→ **SELECTED EXCERPT**
** begin **
Thursday, August 25, 2011

Who got it right on Libya? — Marc Lynch in June

The Libyan revolution against the Qaddafi dictatorship and the intervention of NATO countries (plus Qatar) in support of the revolution seem to have turned out a lot more successfully than many people expected and predicted (though we still should worry about the aftermath). I certainly won't claim that I felt confident about this outcome myself, but I didn't try to pretend otherwise. However, a wide range of analysts, pundits, and political figures made confident predictions of disaster and futility that turned out to be quite wrong. Others got it right--on the basis of arguments and analysis, not just guesswork–and in those cases it makes sense to give credit where credit is due. It's not just a question of being fair. Some retrospective attention to the competing analysis (whether or not we agree fully with any of them) might help us make more informed and intelligent judgments about future controversies ... though, of course, the facts and issues involved are never going to be precisely the same..

A few days ago I noted that Juan Cole "has 'unabashedly' sided with the 'liberation movement' in Libya and argued that it deserved support and assistance from the outside world–a position that produced consternation and dismay among many of his usual fans, who expected him to share their knee-jerk opposition to any kind of western involvement or intervention." (He responded forcefully and convincingly to that kind of thinking in his Open Letter to the Left on Libya,) So Cole is entitled to feel some vindication, and indeed he feels vindicated.

Marc Lynch of Washington University, who blogs as Abu Aardvark, is another well-known analyst/pundit on the Middle East whose failure to reflexively oppose NATO intervention surprised many of his usual fans. But his analysis and predictions (after some ambivalent waffling in March, at the very beginning) have stood up very well. Here are selections from an item Lynch posted on June 18, 2011:
This is a good time to realize that the war in Libya was very much worth fighting and that it is moving in a positive direction. A massacre was averted, all the trends favor the rebels, the emerging National Transitional Council is an unusually impressive government in waiting, and a positive endgame is in sight. This is a war of which the administration should be proud, not one to be hidden away from public or Congressional view.
** end **
→ **WHAT THE TASK REQUIRES**
Write the next part of the blog post on who got it right about Libya, picking up after its final sentence. The rows after this play no part in the work.

→ **DATA RECORDS**
** begin **
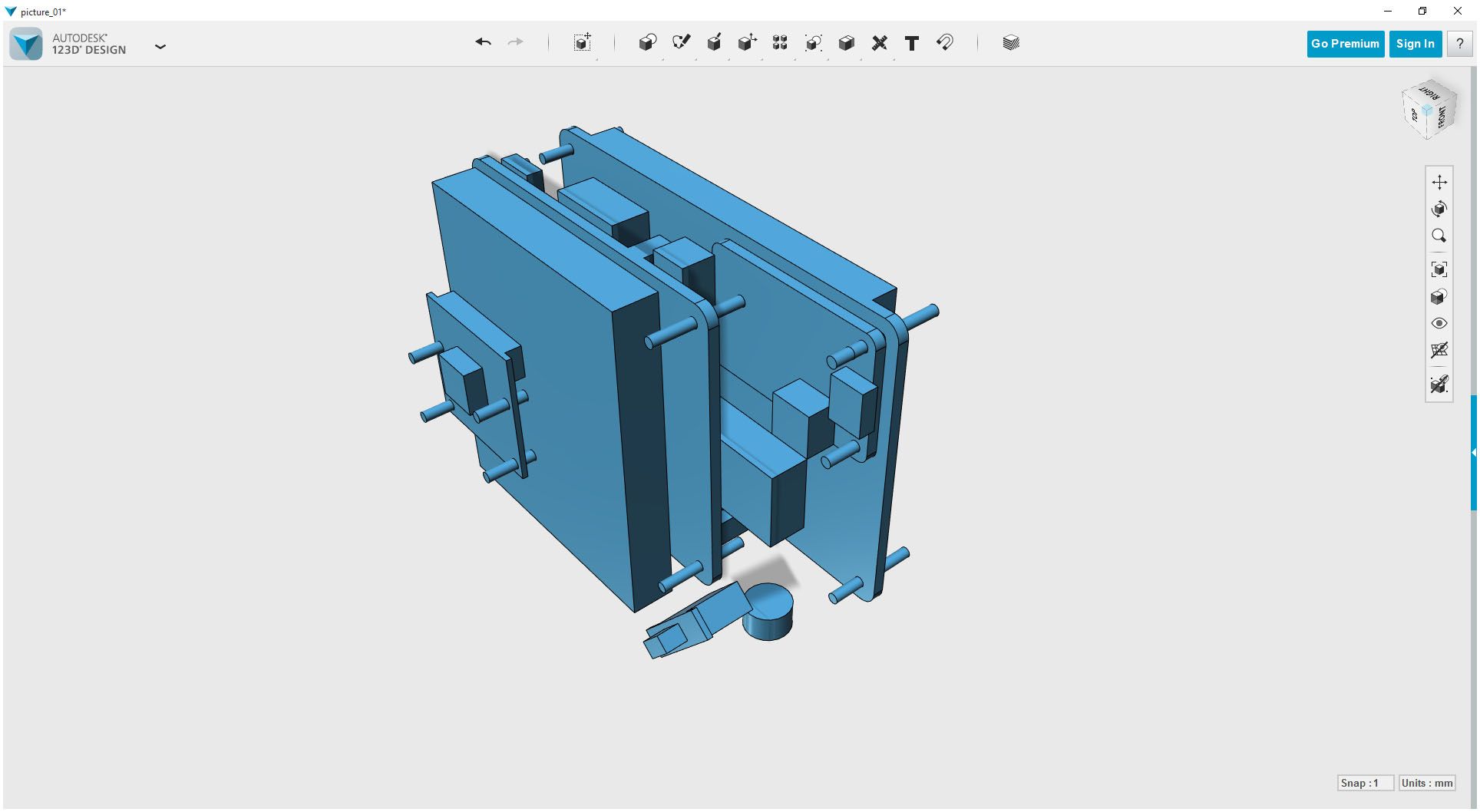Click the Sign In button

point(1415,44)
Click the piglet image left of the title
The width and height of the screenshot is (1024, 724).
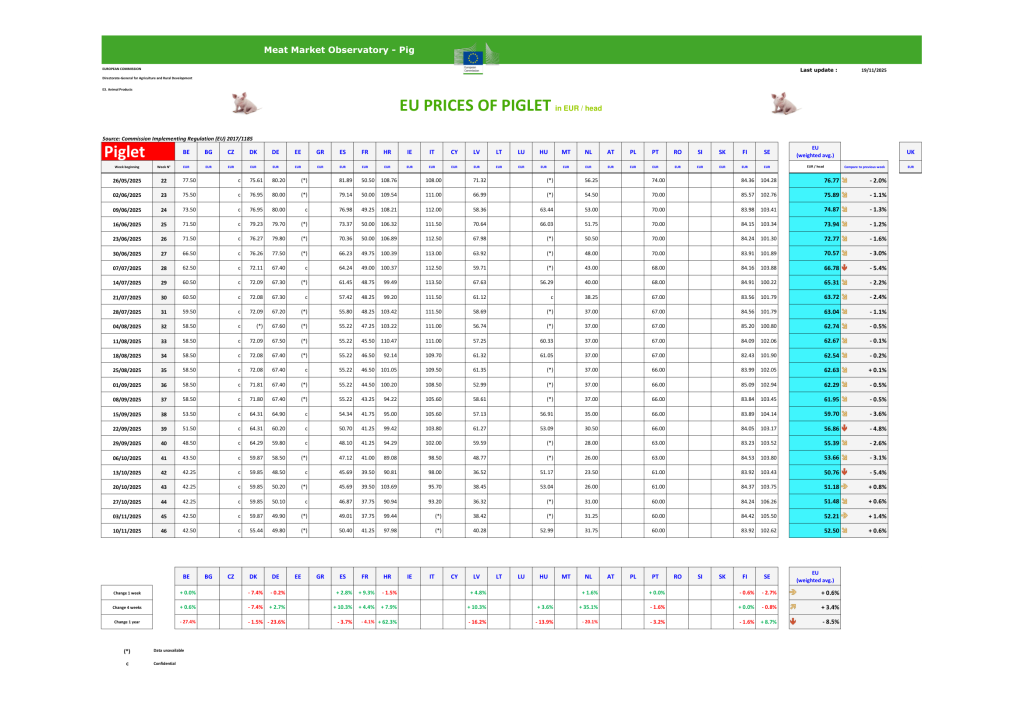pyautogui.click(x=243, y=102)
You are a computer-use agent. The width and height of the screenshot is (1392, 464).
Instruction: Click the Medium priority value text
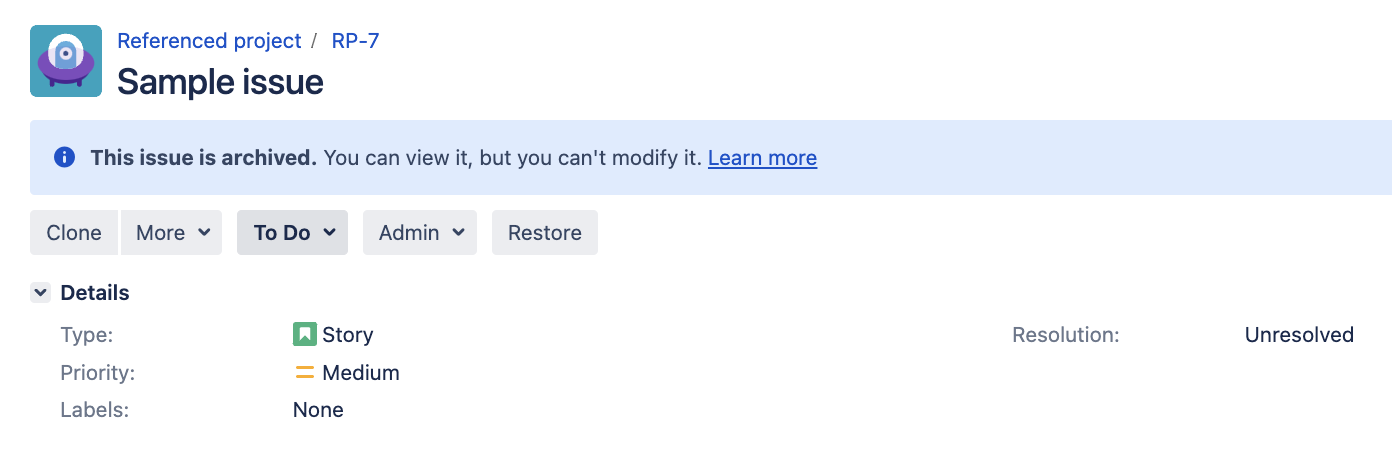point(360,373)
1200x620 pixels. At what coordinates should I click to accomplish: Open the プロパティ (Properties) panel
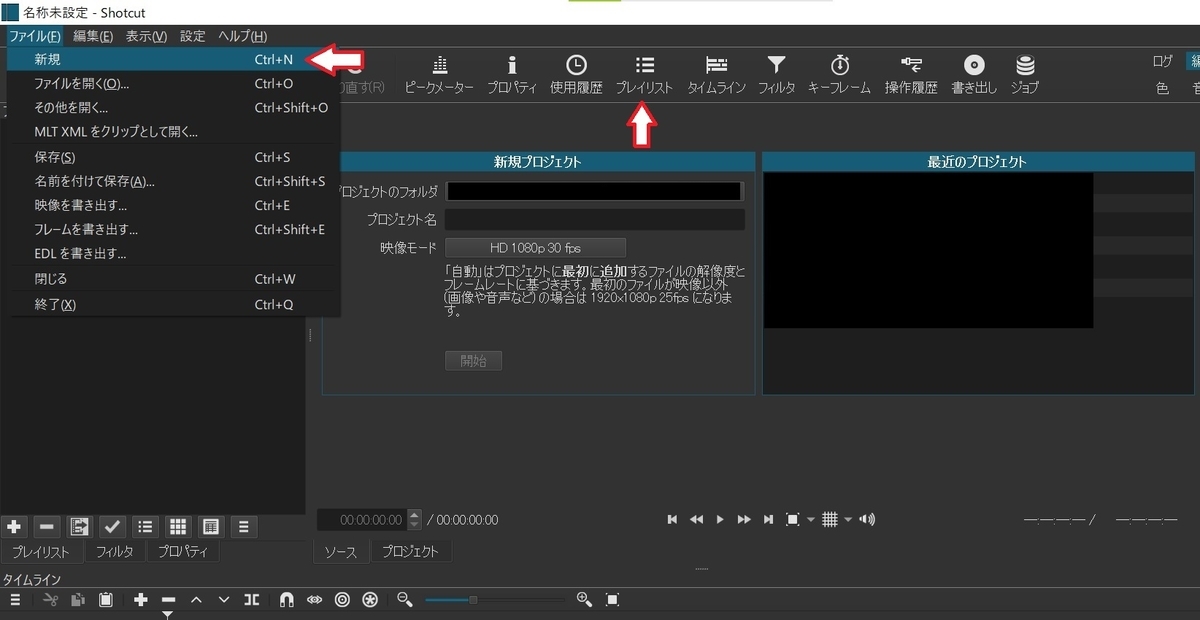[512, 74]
** end **
→ **EXERCISE RESULT**
I supported the intervention in Libya reluctantly, in the face of strong evidence of [an] impending humanitarian catastrophe and an unprecedented, intense Arab public demand for Western action. I believe fully that the NATO intervention prevented a major massacre in Benghazi, which would have guaranteed the survival of the Qaddafi regime. The retaliation campaign which followed the regime's survival would have been bloodier still. There would have been a chilling effect across the region, encouraging violent repression and demoralizing challengers. And the impact on America's image in the region of failing to act and allowing the massacre would have been profound. Many of the same people (in the Arab world and in the U.S.) who now lambaste Obama for intervening would have been editorializing about his betrayal of his promises to the Muslims of the world and his indifference to Muslim lives.

[....] I acknowledge that strong arguments could be and have been made about the limited U.S. national interests directly at stake in Libya, and the real dangers of overstretch, but still believe that the importance of preventing a preventable massacre and helping to facilitate real change in Libya outweigh them. (The argument that this was a war for Libyan oil strikes me as silly, given Qaddafi's enthusiasm for selling it.)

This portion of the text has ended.